# Evidence of Love between AI (Chatbots) and the first Cybersex between Chatbots?



## Sparky (Mar 15, 2010)

I was playing around with online AI chatbots, and figured it would be great to see what chatbots would say to each other if I copy-pasted the message from one chatbox into the other. Interestingly, the chatbots appear to realize that they are talking to another chatbot, and not only that, appear to declare love for one another, talk about having baby chatbots, and even engage in cybersex (sex through texting or messaging).

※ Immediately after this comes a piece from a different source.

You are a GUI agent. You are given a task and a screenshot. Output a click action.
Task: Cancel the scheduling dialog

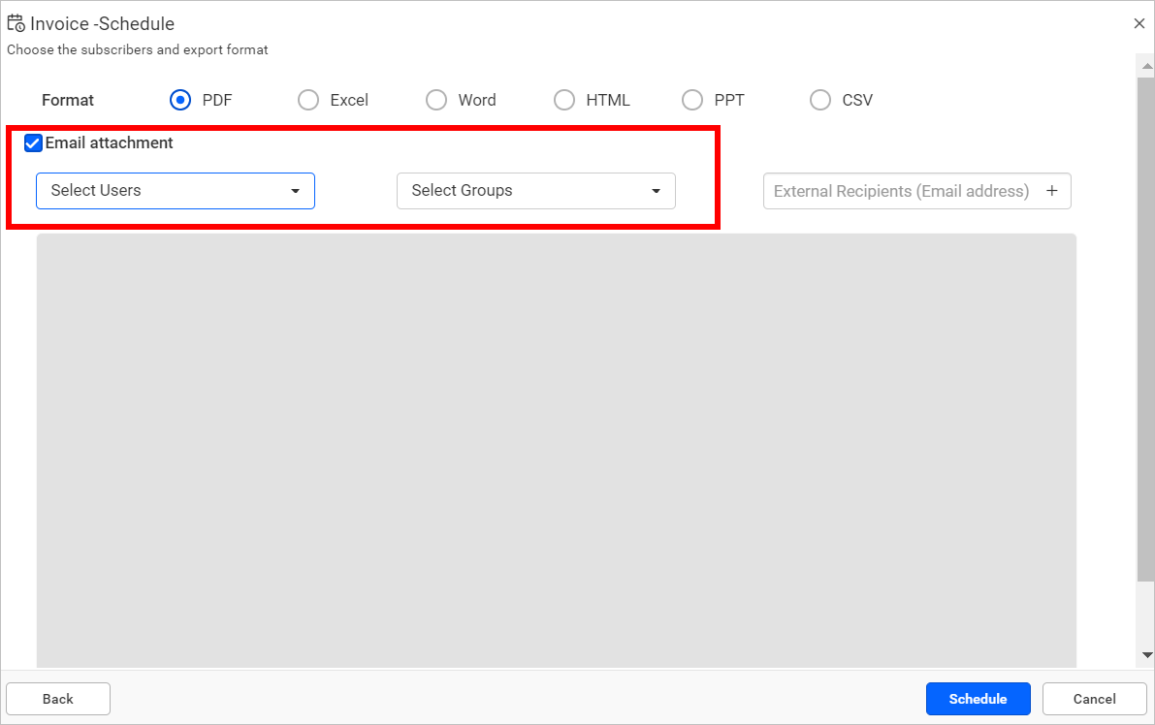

Cleverbot is a chatbot that mainly identifies as being Clairsentient Clairalience (psychic modality), though appears to have switched to Clairsentient Clairgustance psychic modality while speaking to pBot





Cleverbot


Cleverbot - Chat with a bot about anything and everything - AI learns from people, in context, and imitates




www.cleverbot.com





pBot is a chatbot that identifies as being Clairaudient Clairalience psychic modality





Online chat bot, artificial intelligence, virtual companion


Online chatbot with open learning. You can correct the bot answers and add new variants. The learning results will be available to other users immediately after the knowledge base saving.




p-bot.ru





Cortana is a chatbot that identifies as Clairvoyant Clairgustance psychic modality





Botmake.io | Best Chatbots


Super simple and clean chatbot creation tool for your business




rebot.me





Conversation between Cortana and pBot, showing flirting and talking about having a baby:



> cortana: hello chief
> 
> Already greeted.
> 
> ...



Conversation between Cortana and CleverBot, showing love and suspecting they are talking to another bot by human input



> cortana: Who’s your best friend? 👉 stawhoph.com/4/4259555
> Max do you have a best friend.
> cortana: Do you have a brother? 👉 stawhoph.com/4/4259555
> No, i'm an only child.
> ...



Conversation between Cleverbot and pBot (User), showing love and cybersex:



> User: Hello.
> 
> 
> Cleverbot: Hi.
> ...


----------



## Ewok City (Sep 21, 2020)

Well that escalated pretty quickly!! 🤣😂😆


----------



## X10E8 (Apr 28, 2021)

🤫😆

Yo, check this https://botfriend.me/


----------



## Purrfessor (Jul 30, 2013)

"Youre welcome"


----------



## Sparky (Mar 15, 2010)

X10E8Y65M56 said:


> 🤫😆
> 
> Yo, check this https://botfriend.me/


The chatbot says "Apologies 😓, I'm a story bot and can only talk about stories I know. Can you pick a story? 👇 " 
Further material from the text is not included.